For reference:In triangle ABC ($<B = 90°$) the median $BM$ is drawn. Through the midpoint $N$ of this median a straight line perpendicular to $AC$ is drawn which intercepts $AC$ and $BC$ at points $Q$ and $P$. If: $PQ=5, QN=4$, calculate $AC$ (answer: $24$)

My progress..

$MC = MB = MA = R\\ \triangle BMC (isosceles) \implies BD = BC$

I try T. Menelaus Th.

$\triangle PQC : MB\\ CM\cdot QN \cdot PB = MQ \cdot PN \cdot.
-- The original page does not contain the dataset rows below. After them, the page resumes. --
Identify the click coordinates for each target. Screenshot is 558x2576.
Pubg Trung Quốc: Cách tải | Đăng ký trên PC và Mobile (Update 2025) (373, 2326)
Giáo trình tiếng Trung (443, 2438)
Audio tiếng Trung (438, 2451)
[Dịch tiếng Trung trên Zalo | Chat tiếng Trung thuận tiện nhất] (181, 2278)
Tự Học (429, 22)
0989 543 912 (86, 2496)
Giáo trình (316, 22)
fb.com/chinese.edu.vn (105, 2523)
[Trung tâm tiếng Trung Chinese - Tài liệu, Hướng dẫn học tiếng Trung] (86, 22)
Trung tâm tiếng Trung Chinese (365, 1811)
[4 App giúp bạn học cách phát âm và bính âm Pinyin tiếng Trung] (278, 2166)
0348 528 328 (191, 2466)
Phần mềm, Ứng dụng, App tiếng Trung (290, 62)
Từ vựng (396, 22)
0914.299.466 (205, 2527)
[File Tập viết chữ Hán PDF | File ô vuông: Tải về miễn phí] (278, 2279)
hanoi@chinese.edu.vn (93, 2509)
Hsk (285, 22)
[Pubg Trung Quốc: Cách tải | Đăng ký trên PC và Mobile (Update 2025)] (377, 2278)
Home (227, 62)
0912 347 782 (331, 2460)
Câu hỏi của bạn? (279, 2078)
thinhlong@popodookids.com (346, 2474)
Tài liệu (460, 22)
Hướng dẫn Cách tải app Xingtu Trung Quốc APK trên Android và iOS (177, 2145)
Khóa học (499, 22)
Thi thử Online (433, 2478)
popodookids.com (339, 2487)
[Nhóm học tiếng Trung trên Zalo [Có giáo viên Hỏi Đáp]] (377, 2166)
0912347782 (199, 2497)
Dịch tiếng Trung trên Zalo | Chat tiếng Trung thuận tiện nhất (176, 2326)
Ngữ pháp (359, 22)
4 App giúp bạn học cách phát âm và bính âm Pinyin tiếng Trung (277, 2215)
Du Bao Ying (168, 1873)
CB\\ R.\cdot 4 \cdot PB = MQ \cdot 1 \cdot CB \implies\\$

I think the solution is here...

Answer 1

$MN=x$, $QC=y$, $QM=y-2x$, $(y-2x)^2+QN^2=x^2$

$CP=\sqrt{QP^2+y^2}$

$S_{QCP}=\frac{QP}{2}y$

$h_{ABC}=2QN\Rightarrow S_{ABC}=4x\cdot QN$

$\frac{S_{ABC}}{S_{QCP}}=\frac{AC^2}{CP^2}=\frac{16x^2}{QP^2+y^2}=\frac{8x\cdot QN}{y\cdot QP}\Rightarrow x=\frac{(QP^2+y^2)\cdot QN}{2y\cdot QP}$

$(y-2x)^2+QN^2=x^2\Rightarrow\left(y-\frac{(QP^2+y^2)\cdot QN}{y\cdot QP}\right)^2+QN^2=\left(\frac{(QP^2+y^2)\cdot QN}{2y\cdot QP}\right)^2\Rightarrow$ $(2y^2\cdot QP-2(QP^2+y^2)\cdot QN)^2+4y^2\cdot QN^2\cdot QP^2=(QP^2+y^2)^2\cdot QN^2$

This is biquadratic equation that can be solved analytically but general formula for solution is too long.
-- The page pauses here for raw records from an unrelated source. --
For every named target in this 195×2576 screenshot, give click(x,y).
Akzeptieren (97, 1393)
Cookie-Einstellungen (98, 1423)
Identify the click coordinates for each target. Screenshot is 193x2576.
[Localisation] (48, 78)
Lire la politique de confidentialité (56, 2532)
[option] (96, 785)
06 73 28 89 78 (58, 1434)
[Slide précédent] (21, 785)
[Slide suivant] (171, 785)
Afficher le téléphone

If $QN=4$, $QP=5$: $(10y^2-200-8y^2)^2+1600y^2=16(25+y^2)^2\Rightarrow$ $y^4-200y^2+10000+400y^2=4y^4+200y^2+2500\Rightarrow$ $3y^4-7500=0 \Rightarrow y=5\sqrt{2} \Rightarrow x=\frac{(25+50)\cdot 4}{2\cdot 5\sqrt{2}\cdot 5}=3\sqrt{2}$.

But this result doesn't have sense, because $y$ must be greater than $2x$.
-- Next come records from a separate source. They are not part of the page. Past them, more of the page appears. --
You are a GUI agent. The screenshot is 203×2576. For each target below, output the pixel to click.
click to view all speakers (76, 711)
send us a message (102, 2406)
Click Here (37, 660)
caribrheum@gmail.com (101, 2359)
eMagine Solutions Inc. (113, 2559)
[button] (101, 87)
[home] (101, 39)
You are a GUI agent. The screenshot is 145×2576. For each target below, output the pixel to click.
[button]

When taking $NP=1.55$, $QN=2.9$ the answer is $AC=4x=23.6$

Answer 2

Since the given data are inconsistent, I will present a general solution.

Consider the image below.

Say $\small EF=m$ and $\small EH=n$. Prolong $FH$ such that it meets the line through $\small B$ parallel to $\small AC$ at $\small G$. We can see that $\small \triangle EFD$ and $\small \triangle EGB$ are congruent. Therefore $\small BG=FD=x$ and $\small GH=(m-n)$.

$$\small \triangle CHF\sim\triangle BHG\implies\frac {R+x}x=\frac{m+n}{m-n}$$ $$\small \therefore x=\frac{(m-n)R}{2n}$$

As $\small ED=R/2$, we can apply Pythagorean theorem to $\small \triangle EFD$ which gives, $$\small m^2+\left(\frac{(m-n)R}{2n}\right)^2=\left(\frac R2\right)^2$$ This simplifies to $$\small (m^2-2mn)R^2+4m^2n^2=0$$ In the case of $\small m=4$ and $\small n=1$, we get $\small R=\sqrt{-8}$ which is undefined.

According to WolframAlpha, we can find these positive integer solutions those satisfy the above equation.